Technology stocks will tumble further this year as investors flee to safety and buyers stay on the sidelines, according to Scott Minerd, chief investment officer for Guggenheim Partners LLC.

The Nasdaq Composite Index will probably drop below 3,800, sliding another 13 percent, he said. The tech-heavy index already has fallen that much this year, closing at 4,363 on Friday, its lowest since October 2014. That’s more than 16 percent below the all-time high it reached in July.

“The market sentiment is so bad,” Minerd, who manages about $240 billion, said Sunday in a telephone interview from Los Angeles. “The market is repricing to absorb and reflect the uncertainty around earnings and the economy going forward.”

Nasdaq growth stocks such as Amazon.com Inc. and Netflix Inc., the biggest gainers in 2015 on the Standard & Poor’s 500 Index, face new scrutiny amid doubts about their high price- earnings ratios and broader economic concerns, driven by China and oil.

LinkedIn Corp. plunged the most ever Friday on the New York Stock Exchange amid a wave of analyst downgrades after the company said its new business lines for sales and marketing tools aren’t going to grow as quickly as predicted.
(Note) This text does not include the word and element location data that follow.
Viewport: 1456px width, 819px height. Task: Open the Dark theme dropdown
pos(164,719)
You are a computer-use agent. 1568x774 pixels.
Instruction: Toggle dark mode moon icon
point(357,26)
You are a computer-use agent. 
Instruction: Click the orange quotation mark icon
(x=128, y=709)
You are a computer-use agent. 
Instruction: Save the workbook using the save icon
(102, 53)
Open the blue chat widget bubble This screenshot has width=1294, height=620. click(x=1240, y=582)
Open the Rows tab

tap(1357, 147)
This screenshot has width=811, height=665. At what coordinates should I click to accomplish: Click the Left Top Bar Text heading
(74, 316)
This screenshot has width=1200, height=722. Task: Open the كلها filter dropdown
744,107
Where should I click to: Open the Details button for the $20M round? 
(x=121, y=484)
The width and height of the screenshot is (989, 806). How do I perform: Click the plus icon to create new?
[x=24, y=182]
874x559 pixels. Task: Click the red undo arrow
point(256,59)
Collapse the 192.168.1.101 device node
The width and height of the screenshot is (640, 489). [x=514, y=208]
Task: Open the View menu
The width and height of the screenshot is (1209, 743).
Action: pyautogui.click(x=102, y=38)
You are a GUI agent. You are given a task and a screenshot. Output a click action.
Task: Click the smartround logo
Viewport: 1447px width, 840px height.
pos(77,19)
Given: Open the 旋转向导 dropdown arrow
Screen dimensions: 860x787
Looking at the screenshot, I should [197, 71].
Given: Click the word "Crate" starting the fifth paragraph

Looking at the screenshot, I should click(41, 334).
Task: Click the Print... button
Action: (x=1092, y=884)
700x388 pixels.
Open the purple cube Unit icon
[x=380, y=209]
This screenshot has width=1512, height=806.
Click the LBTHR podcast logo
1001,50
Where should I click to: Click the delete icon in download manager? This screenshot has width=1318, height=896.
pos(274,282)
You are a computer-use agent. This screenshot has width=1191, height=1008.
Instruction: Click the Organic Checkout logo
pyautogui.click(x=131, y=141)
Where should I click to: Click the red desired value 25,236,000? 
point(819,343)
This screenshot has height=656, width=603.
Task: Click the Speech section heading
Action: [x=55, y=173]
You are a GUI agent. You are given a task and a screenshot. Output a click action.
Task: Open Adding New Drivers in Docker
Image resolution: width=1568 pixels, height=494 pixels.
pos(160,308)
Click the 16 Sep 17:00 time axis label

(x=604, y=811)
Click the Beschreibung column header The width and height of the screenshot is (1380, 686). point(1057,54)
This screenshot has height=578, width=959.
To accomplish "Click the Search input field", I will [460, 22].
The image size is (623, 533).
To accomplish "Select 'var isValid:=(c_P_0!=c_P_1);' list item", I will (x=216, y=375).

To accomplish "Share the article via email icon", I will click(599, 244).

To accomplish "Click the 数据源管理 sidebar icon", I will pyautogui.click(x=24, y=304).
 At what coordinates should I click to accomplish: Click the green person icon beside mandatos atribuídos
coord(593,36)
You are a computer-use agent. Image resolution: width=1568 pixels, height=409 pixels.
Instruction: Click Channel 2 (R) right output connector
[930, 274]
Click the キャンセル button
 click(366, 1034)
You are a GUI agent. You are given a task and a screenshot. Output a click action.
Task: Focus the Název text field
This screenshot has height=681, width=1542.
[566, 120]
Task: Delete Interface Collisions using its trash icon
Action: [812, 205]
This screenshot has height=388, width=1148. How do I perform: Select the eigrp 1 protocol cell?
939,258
Tableau Software Inc., a maker of data-analysis and charting software, saw its value plummet by half Friday after falling short of fourth-quarter estimates, dragging down bigger software companies such as Salesforce.com Inc.


Selling Shares


Minerd predicted on Jan. 20 that the S&P index will decline to 1,650 this quarter, a forecast he maintains. The index has dropped 8 percent this year, closing on Feb. 5 at 1,880.

He also predicted last month that oil could fall as low as $25 a barrel before rebounding. He said he’s holding onto that forecast even after prices closed at $34.06 Friday, up from a low of $27.88 on Jan. 20.

Minerd said he sold out of stock positions in early January in his funds such as the $3.18 billion Guggenheim Macro Opportunities Fund, which has fallen 1.5 percent this year. He expects a bear market similar to 1987 or 1998 rather than a crash like the dot-com bust of 2000 or the 2008 financial crisis, because the probability of a U.S. recession is very low.

“I don’t think we’ll have that kind of a wipeout here,” he said. “Stocks aren’t as overvalued as they were then.”